What you have to do:
Repeat the data in full. Every line must match.

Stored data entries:
*****

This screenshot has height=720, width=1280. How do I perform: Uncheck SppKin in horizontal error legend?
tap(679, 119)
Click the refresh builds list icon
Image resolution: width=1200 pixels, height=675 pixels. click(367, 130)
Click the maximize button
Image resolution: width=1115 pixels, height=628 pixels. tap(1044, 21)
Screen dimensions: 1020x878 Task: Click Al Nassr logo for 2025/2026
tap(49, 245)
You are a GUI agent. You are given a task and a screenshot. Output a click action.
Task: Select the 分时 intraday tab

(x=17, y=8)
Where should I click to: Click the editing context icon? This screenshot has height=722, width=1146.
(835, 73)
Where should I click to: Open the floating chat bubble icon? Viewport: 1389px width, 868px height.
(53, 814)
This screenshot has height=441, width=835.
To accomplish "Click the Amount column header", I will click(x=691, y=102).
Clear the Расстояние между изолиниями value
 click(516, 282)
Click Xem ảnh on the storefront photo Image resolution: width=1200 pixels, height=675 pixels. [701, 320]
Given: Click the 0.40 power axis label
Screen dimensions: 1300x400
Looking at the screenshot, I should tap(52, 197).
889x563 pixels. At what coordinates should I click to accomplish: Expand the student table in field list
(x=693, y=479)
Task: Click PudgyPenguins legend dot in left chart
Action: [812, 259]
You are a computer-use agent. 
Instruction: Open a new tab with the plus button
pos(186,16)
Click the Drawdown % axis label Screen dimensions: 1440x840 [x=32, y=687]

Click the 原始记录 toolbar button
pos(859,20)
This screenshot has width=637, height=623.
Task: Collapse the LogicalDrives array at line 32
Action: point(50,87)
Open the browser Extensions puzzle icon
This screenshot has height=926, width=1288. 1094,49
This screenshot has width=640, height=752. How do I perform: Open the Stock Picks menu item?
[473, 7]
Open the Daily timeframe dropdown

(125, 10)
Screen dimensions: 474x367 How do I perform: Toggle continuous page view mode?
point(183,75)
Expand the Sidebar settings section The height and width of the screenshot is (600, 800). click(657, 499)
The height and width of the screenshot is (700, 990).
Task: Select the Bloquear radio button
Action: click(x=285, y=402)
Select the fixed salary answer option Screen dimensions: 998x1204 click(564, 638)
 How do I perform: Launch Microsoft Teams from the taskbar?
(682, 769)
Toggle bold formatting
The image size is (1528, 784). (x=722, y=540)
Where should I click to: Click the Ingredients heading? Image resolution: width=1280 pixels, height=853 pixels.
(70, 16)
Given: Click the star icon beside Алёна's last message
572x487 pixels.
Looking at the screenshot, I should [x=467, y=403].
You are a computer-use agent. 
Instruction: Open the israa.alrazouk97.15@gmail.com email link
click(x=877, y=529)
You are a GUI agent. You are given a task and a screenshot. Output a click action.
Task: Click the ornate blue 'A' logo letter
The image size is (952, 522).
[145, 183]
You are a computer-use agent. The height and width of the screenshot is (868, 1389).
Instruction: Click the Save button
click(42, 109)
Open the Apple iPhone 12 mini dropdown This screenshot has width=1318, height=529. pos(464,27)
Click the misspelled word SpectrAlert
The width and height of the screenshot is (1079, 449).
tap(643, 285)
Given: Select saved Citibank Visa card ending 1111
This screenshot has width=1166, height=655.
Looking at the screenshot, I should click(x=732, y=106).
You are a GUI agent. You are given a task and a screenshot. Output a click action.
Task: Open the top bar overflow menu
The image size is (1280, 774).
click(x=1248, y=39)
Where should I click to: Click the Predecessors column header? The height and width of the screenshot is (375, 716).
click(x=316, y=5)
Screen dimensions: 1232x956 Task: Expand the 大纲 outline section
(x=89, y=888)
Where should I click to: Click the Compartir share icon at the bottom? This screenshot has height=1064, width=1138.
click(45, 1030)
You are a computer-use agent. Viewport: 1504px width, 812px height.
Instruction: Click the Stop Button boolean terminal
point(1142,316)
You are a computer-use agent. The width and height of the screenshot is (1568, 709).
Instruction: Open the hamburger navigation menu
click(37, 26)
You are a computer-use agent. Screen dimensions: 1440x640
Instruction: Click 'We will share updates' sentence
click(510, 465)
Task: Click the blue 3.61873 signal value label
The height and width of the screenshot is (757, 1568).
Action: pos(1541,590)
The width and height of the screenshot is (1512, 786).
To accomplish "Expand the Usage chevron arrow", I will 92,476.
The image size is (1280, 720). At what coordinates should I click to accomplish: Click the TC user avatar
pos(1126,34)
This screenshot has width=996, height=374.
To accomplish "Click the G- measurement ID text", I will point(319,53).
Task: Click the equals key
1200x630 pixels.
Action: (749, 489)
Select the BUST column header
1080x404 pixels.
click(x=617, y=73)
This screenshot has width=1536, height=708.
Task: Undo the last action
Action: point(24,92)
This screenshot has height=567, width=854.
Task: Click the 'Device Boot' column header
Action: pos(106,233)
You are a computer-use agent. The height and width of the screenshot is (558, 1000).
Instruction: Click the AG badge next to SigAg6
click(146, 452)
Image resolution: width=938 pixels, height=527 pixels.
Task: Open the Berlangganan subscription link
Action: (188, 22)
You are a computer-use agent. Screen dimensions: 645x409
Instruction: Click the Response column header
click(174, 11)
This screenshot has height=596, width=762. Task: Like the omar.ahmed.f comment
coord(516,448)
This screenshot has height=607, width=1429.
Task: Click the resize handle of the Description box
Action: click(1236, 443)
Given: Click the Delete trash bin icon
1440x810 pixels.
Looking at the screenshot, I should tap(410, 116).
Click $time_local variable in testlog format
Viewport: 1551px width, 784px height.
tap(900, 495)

*****

Result of this exercise:
This screenshot has height=720, width=1280. How do I perform: Uncheck SppKin in horizontal error legend?
tap(679, 119)
Click the refresh builds list icon
Image resolution: width=1200 pixels, height=675 pixels. click(367, 130)
Click the maximize button
Image resolution: width=1115 pixels, height=628 pixels. tap(1044, 21)
Screen dimensions: 1020x878 Task: Click Al Nassr logo for 2025/2026
tap(49, 245)
You are a GUI agent. You are given a task and a screenshot. Output a click action.
Task: Select the 分时 intraday tab

(x=17, y=8)
Where should I click to: Click the editing context icon? This screenshot has height=722, width=1146.
(835, 73)
Where should I click to: Open the floating chat bubble icon? Viewport: 1389px width, 868px height.
(53, 814)
This screenshot has height=441, width=835.
To accomplish "Click the Amount column header", I will click(x=691, y=102).
Clear the Расстояние между изолиниями value
 click(516, 282)
Click Xem ảnh on the storefront photo Image resolution: width=1200 pixels, height=675 pixels. [701, 320]
Given: Click the 0.40 power axis label
Screen dimensions: 1300x400
Looking at the screenshot, I should tap(52, 197).
889x563 pixels. At what coordinates should I click to accomplish: Expand the student table in field list
(x=693, y=479)
Task: Click PudgyPenguins legend dot in left chart
Action: [812, 259]
You are a computer-use agent. 
Instruction: Open a new tab with the plus button
pos(186,16)
Click the Drawdown % axis label Screen dimensions: 1440x840 [x=32, y=687]

Click the 原始记录 toolbar button
pos(859,20)
This screenshot has width=637, height=623.
Task: Collapse the LogicalDrives array at line 32
Action: point(50,87)
Open the browser Extensions puzzle icon
This screenshot has height=926, width=1288. 1094,49
This screenshot has width=640, height=752. How do I perform: Open the Stock Picks menu item?
[473, 7]
Open the Daily timeframe dropdown

(125, 10)
Screen dimensions: 474x367 How do I perform: Toggle continuous page view mode?
point(183,75)
Expand the Sidebar settings section The height and width of the screenshot is (600, 800). click(657, 499)
The height and width of the screenshot is (700, 990).
Task: Select the Bloquear radio button
Action: click(x=285, y=402)
Select the fixed salary answer option Screen dimensions: 998x1204 click(564, 638)
 How do I perform: Launch Microsoft Teams from the taskbar?
(682, 769)
Toggle bold formatting
The image size is (1528, 784). (x=722, y=540)
Where should I click to: Click the Ingredients heading? Image resolution: width=1280 pixels, height=853 pixels.
(70, 16)
Given: Click the star icon beside Алёна's last message
572x487 pixels.
Looking at the screenshot, I should [x=467, y=403].
You are a computer-use agent. 
Instruction: Open the israa.alrazouk97.15@gmail.com email link
click(x=877, y=529)
You are a GUI agent. You are given a task and a screenshot. Output a click action.
Task: Click the ornate blue 'A' logo letter
The image size is (952, 522).
[145, 183]
You are a computer-use agent. The height and width of the screenshot is (868, 1389).
Instruction: Click the Save button
click(42, 109)
Open the Apple iPhone 12 mini dropdown This screenshot has width=1318, height=529. pos(464,27)
Click the misspelled word SpectrAlert
The width and height of the screenshot is (1079, 449).
tap(643, 285)
Given: Select saved Citibank Visa card ending 1111
This screenshot has width=1166, height=655.
Looking at the screenshot, I should click(x=732, y=106).
You are a GUI agent. You are given a task and a screenshot. Output a click action.
Task: Open the top bar overflow menu
The image size is (1280, 774).
click(x=1248, y=39)
Where should I click to: Click the Predecessors column header? The height and width of the screenshot is (375, 716).
click(x=316, y=5)
Screen dimensions: 1232x956 Task: Expand the 大纲 outline section
(x=89, y=888)
Where should I click to: Click the Compartir share icon at the bottom? This screenshot has height=1064, width=1138.
click(45, 1030)
You are a computer-use agent. Viewport: 1504px width, 812px height.
Instruction: Click the Stop Button boolean terminal
point(1142,316)
You are a computer-use agent. The width and height of the screenshot is (1568, 709).
Instruction: Open the hamburger navigation menu
click(37, 26)
You are a computer-use agent. Screen dimensions: 1440x640
Instruction: Click 'We will share updates' sentence
click(510, 465)
Task: Click the blue 3.61873 signal value label
The height and width of the screenshot is (757, 1568).
Action: pos(1541,590)
The width and height of the screenshot is (1512, 786).
To accomplish "Expand the Usage chevron arrow", I will 92,476.
The image size is (1280, 720). At what coordinates should I click to accomplish: Click the TC user avatar
pos(1126,34)
This screenshot has width=996, height=374.
To accomplish "Click the G- measurement ID text", I will point(319,53).
Task: Click the equals key
1200x630 pixels.
Action: (749, 489)
Select the BUST column header
1080x404 pixels.
click(x=617, y=73)
This screenshot has width=1536, height=708.
Task: Undo the last action
Action: point(24,92)
This screenshot has height=567, width=854.
Task: Click the 'Device Boot' column header
Action: pos(106,233)
You are a computer-use agent. The height and width of the screenshot is (558, 1000).
Instruction: Click the AG badge next to SigAg6
click(146, 452)
Image resolution: width=938 pixels, height=527 pixels.
Task: Open the Berlangganan subscription link
Action: (188, 22)
You are a computer-use agent. Screen dimensions: 645x409
Instruction: Click the Response column header
click(174, 11)
This screenshot has height=596, width=762. Task: Like the omar.ahmed.f comment
coord(516,448)
This screenshot has height=607, width=1429.
Task: Click the resize handle of the Description box
Action: click(1236, 443)
Given: Click the Delete trash bin icon
1440x810 pixels.
Looking at the screenshot, I should tap(410, 116).
Click $time_local variable in testlog format
Viewport: 1551px width, 784px height.
tap(900, 495)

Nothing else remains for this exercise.